Wir bieten ein integriertes, multimodales psychiatrisch-psychotherapeutisches Behandlungssetting mit dem Angebot einer themenspezifischen Gruppentherapie. Sie lernen, sich selbst besser zu beobachten (Achtsamkeit) und durch Fertigkeiten der Stressbewältigung besser mit Spannungen umzugehen. Diese Fertigkeiten (Skills) werden einzeln als auch in der Gruppe vermittelt und erarbeitet.
Nachsorge
Rechtzeitig vor dem Austritt wird mit der Planung der Zeit nach dem Klinikaufenthalt begonnen: Dazu gehören Regelung der Arbeits- und Wohnsituation, ggf. Gespräche mit den Angehörigen und Orientierung über die Medikation.
Wichtig ist eine geregelte ambulante ärztliche und therapeutische Nachbetreuung, um an den Veränderungen und Fertigkeiten weiterzuarbeiten.
Sollte keine ambulante Anbindung vorliegen, werden unsere Patientinnen und Patienten an unsere Ambulanz angebunden. Dadurch ist eine ambulante Weiterbehandlung ohne die üblichen Wartefristen von mehreren Monaten möglich.
Umgang mit Angehörigen
Angehörige sind oft stark belastet und emotional involviert.

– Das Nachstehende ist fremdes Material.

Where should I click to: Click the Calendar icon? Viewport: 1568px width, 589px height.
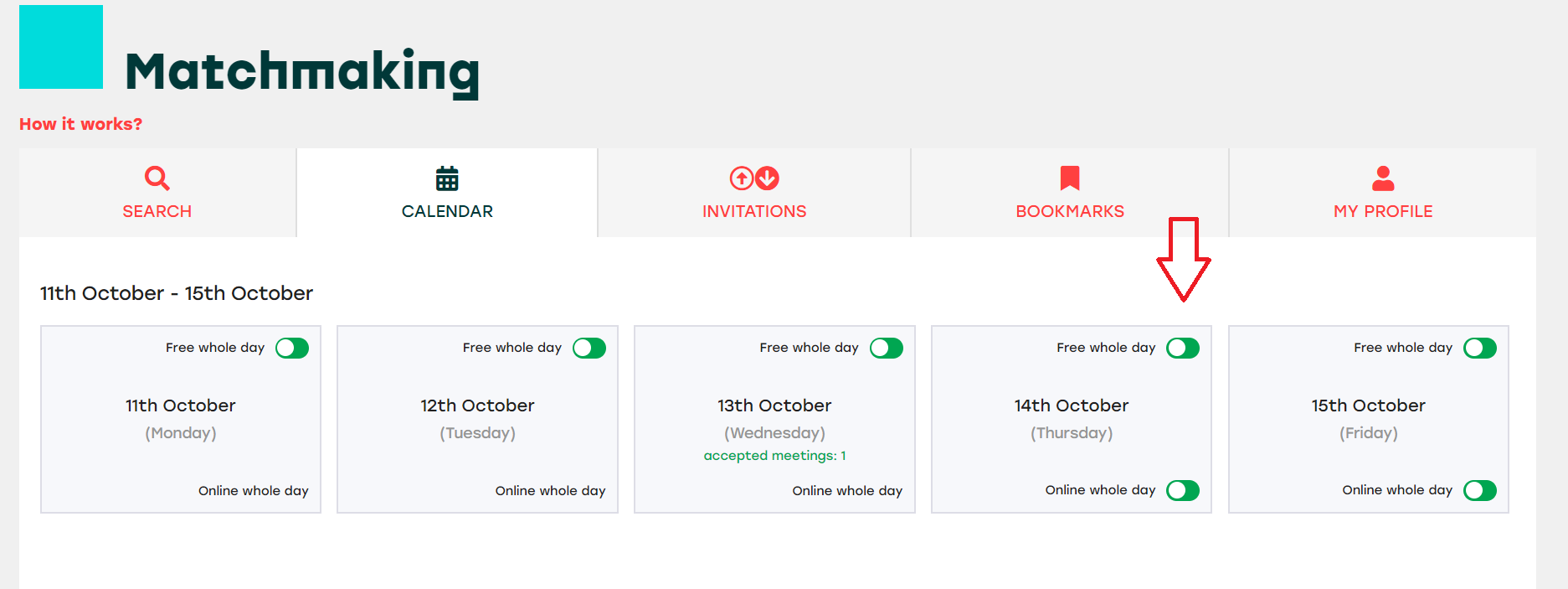tap(447, 178)
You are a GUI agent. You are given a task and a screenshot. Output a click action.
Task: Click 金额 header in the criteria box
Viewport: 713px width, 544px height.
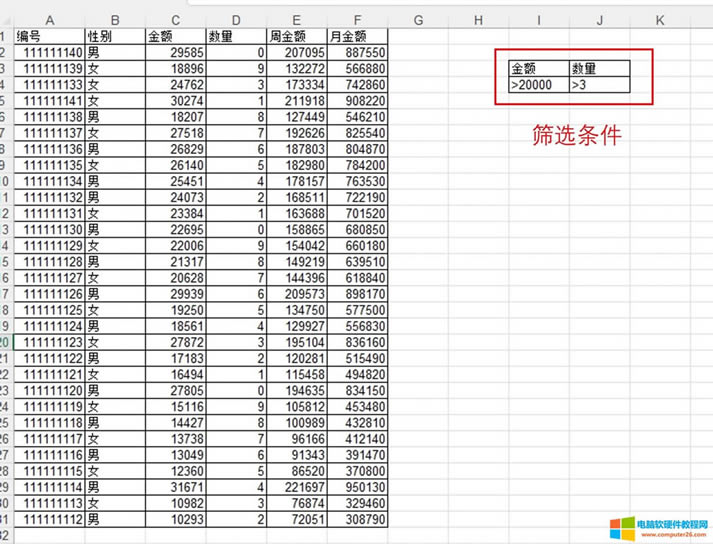pyautogui.click(x=538, y=69)
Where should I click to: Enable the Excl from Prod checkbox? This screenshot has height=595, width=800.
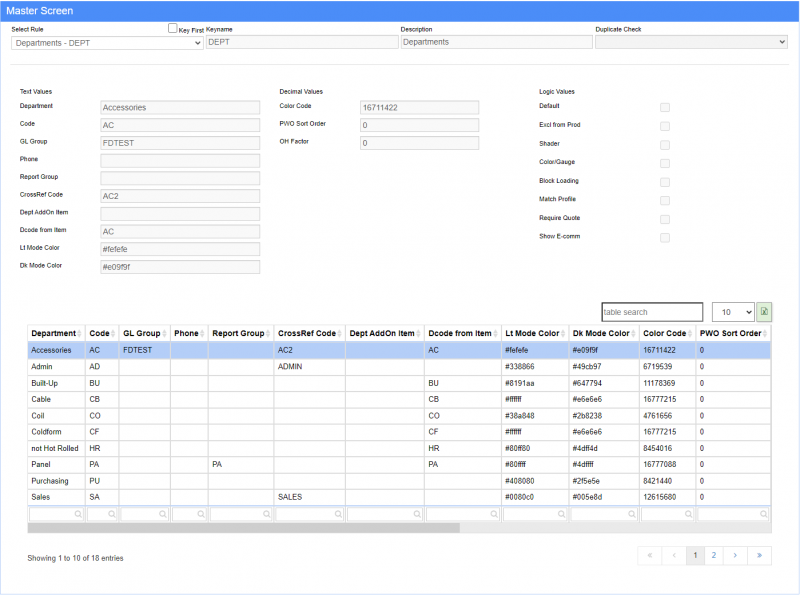coord(665,125)
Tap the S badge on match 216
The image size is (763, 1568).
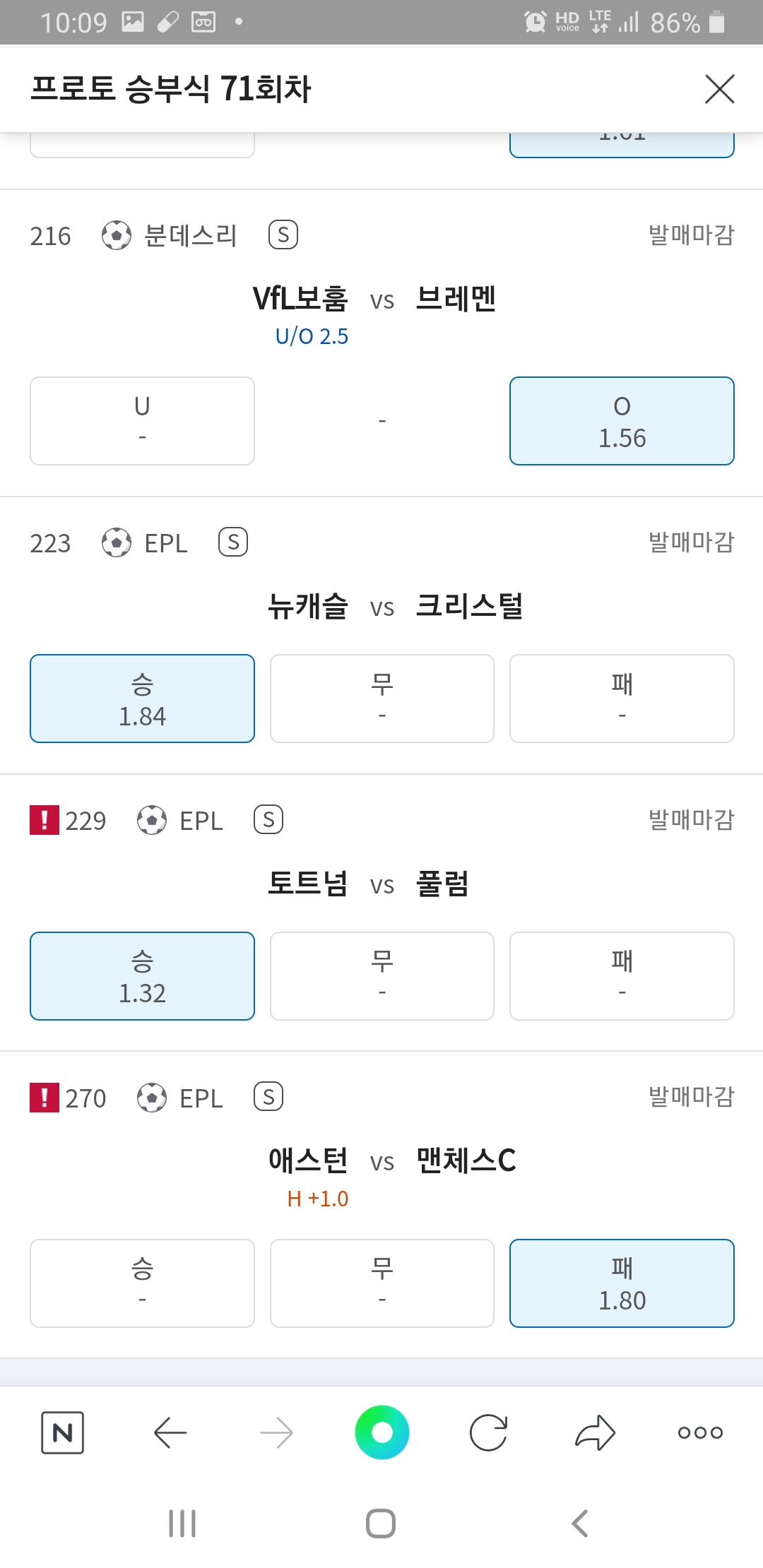coord(283,234)
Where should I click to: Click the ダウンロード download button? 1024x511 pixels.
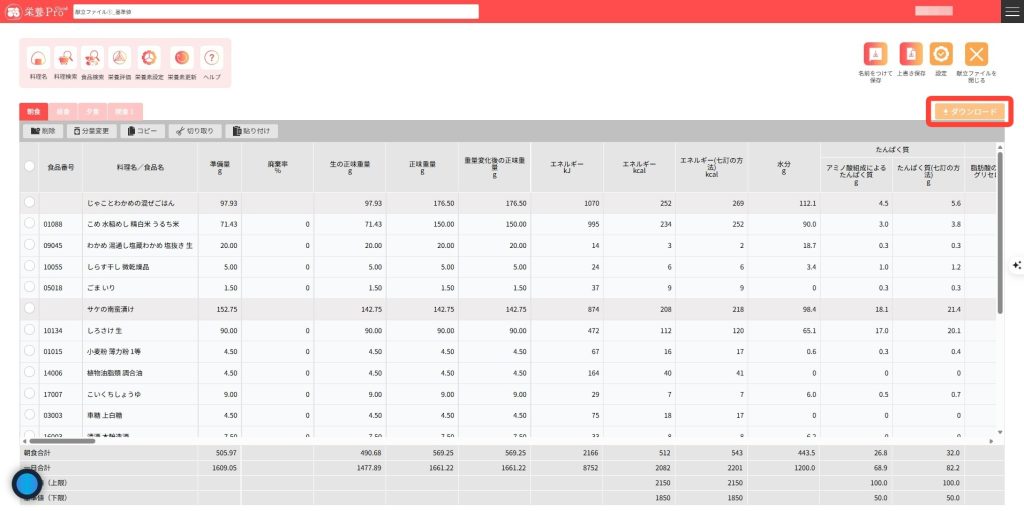click(969, 111)
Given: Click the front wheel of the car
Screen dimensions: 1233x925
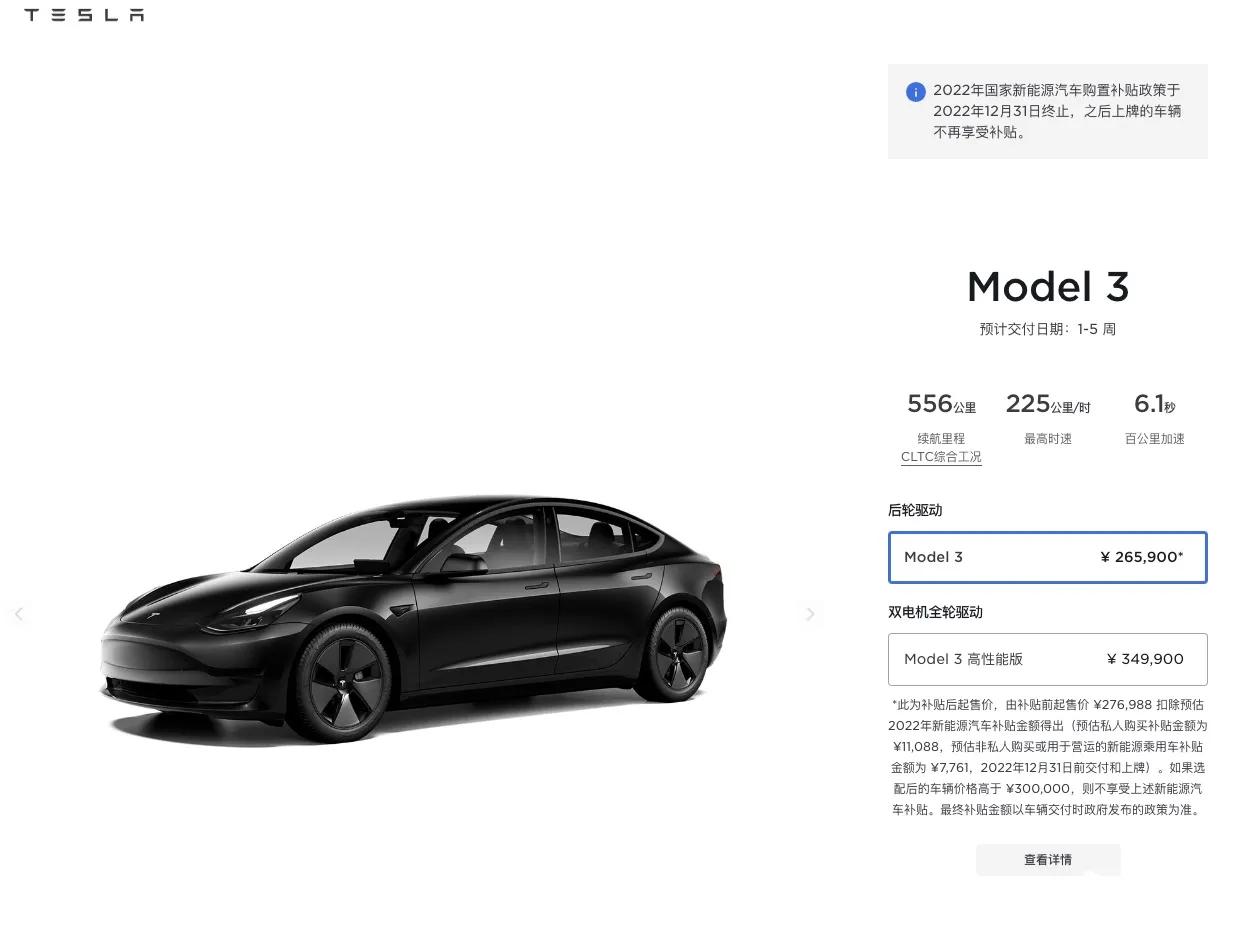Looking at the screenshot, I should pyautogui.click(x=343, y=685).
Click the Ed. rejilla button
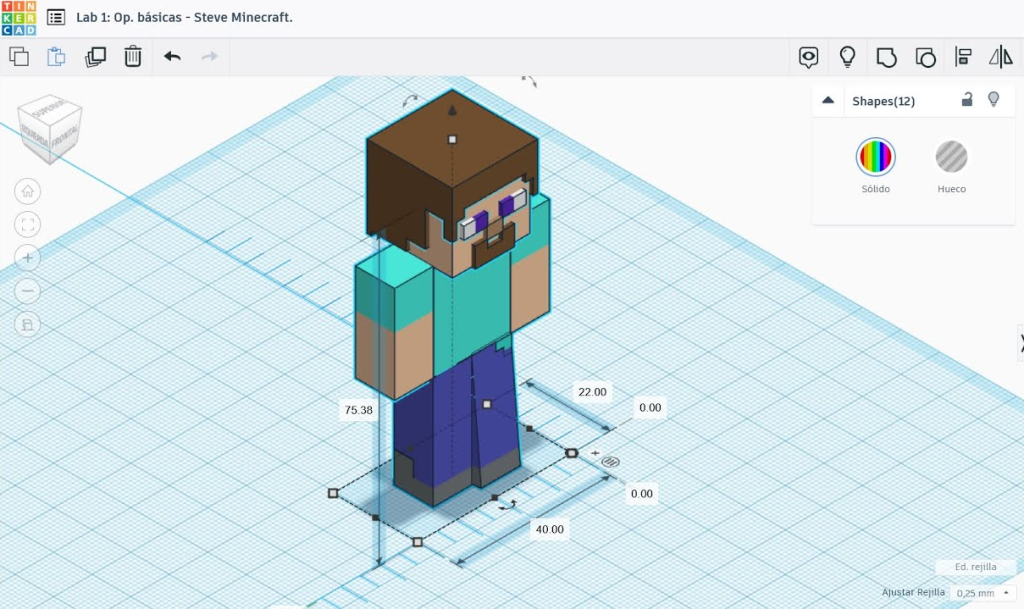The height and width of the screenshot is (609, 1024). tap(976, 567)
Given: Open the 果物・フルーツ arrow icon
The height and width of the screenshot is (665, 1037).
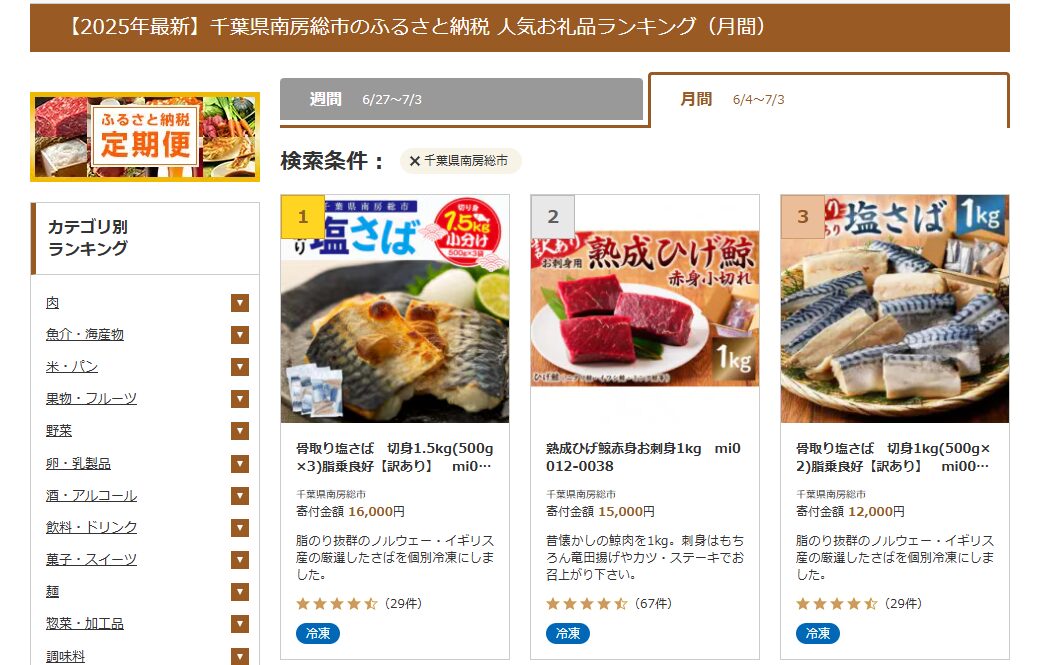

Sie erleben die Krise hautnah mit und wünschen sich meist Schutz und sofortige Hilfe.
Wichtig ist:
- die Symptome zu verstehen, ohne sie zu verharmlosen
 - Verantwortung dort zu lassen, wo sie hingehört (bei der betroffenen Person)
 - sich selbst Unterstützung zu holen
 
Um das familiäre Umfeld zu unterstützen, bietet das Kompetenzzentrum für Borderline-Persönlichkeitsstörungen der PDAG spezielle Beratungen und Workshops an.
Ein begleiteter Dialog mit einer Fachperson kann helfen, einen verständnisvollen Umgang mit der Situation zu finden und damit die Beteiligten zu entlasten.